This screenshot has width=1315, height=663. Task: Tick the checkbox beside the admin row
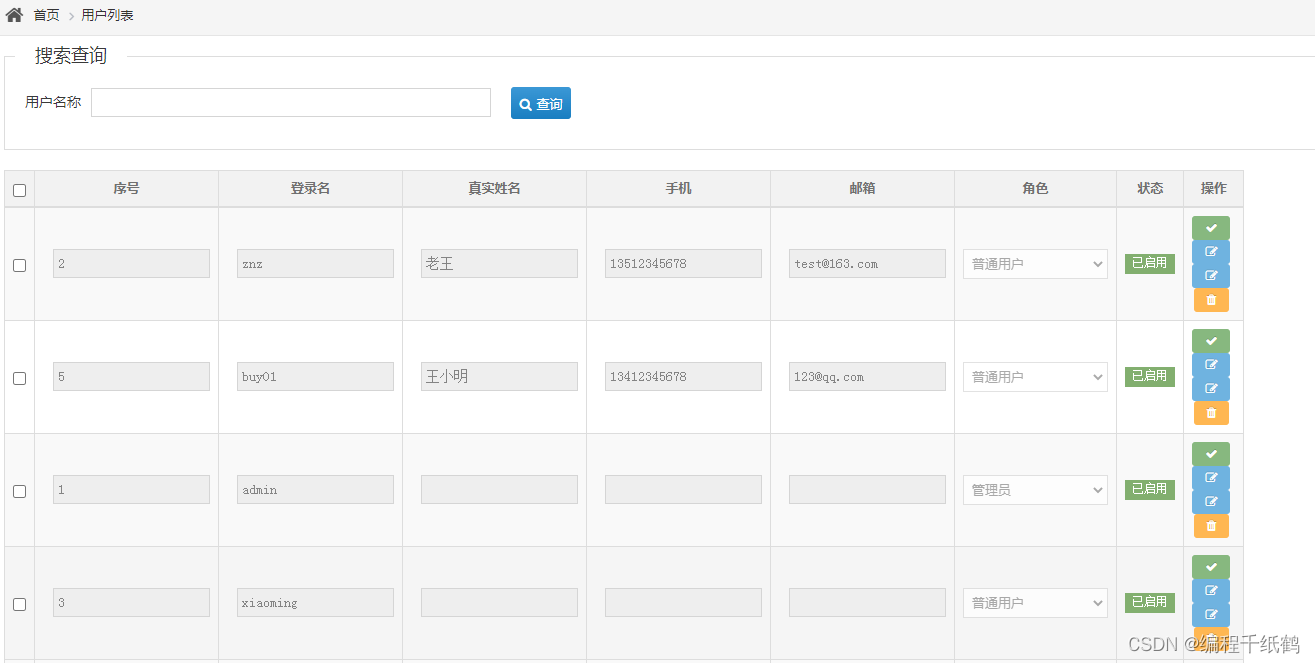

______________________________

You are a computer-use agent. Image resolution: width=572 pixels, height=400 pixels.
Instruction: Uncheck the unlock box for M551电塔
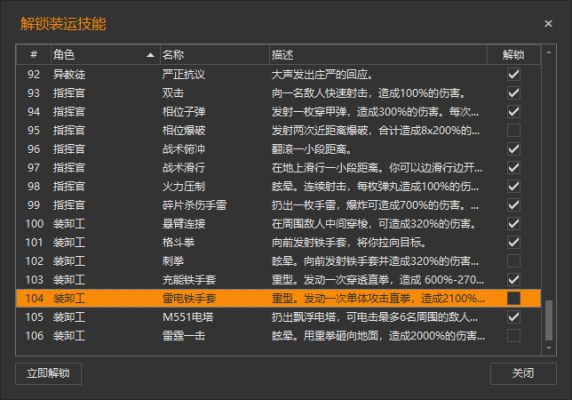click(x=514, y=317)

______________________________

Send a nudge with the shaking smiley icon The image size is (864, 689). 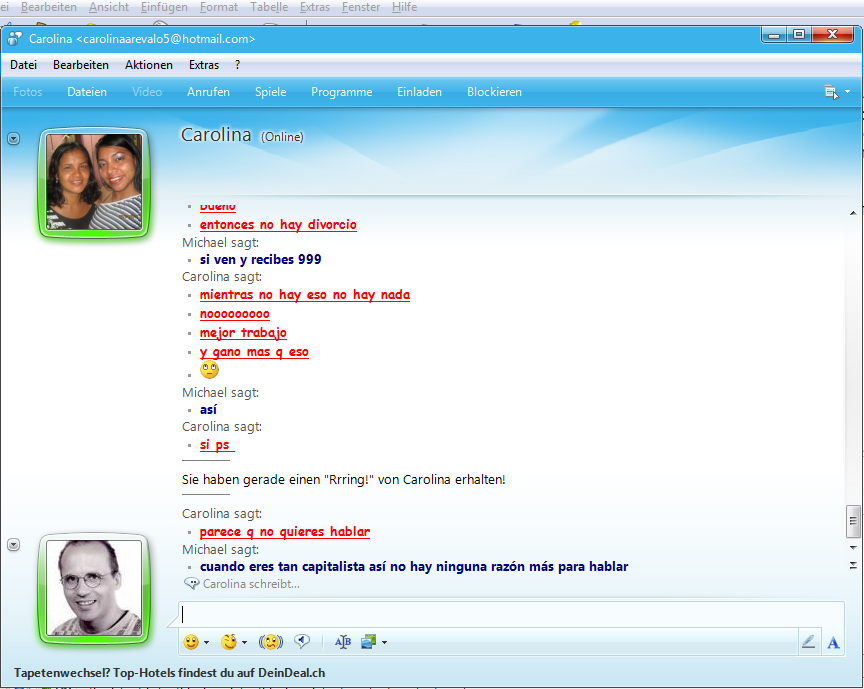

______________________________

▸ WORK TASK
Report every line containing the word "height" from the listing above.

▸ YOUR RESPONSE
This screenshot has width=1315, height=663. Task: Tick the checkbox beside the admin row
You are a computer-use agent. Image resolution: width=572 pixels, height=400 pixels.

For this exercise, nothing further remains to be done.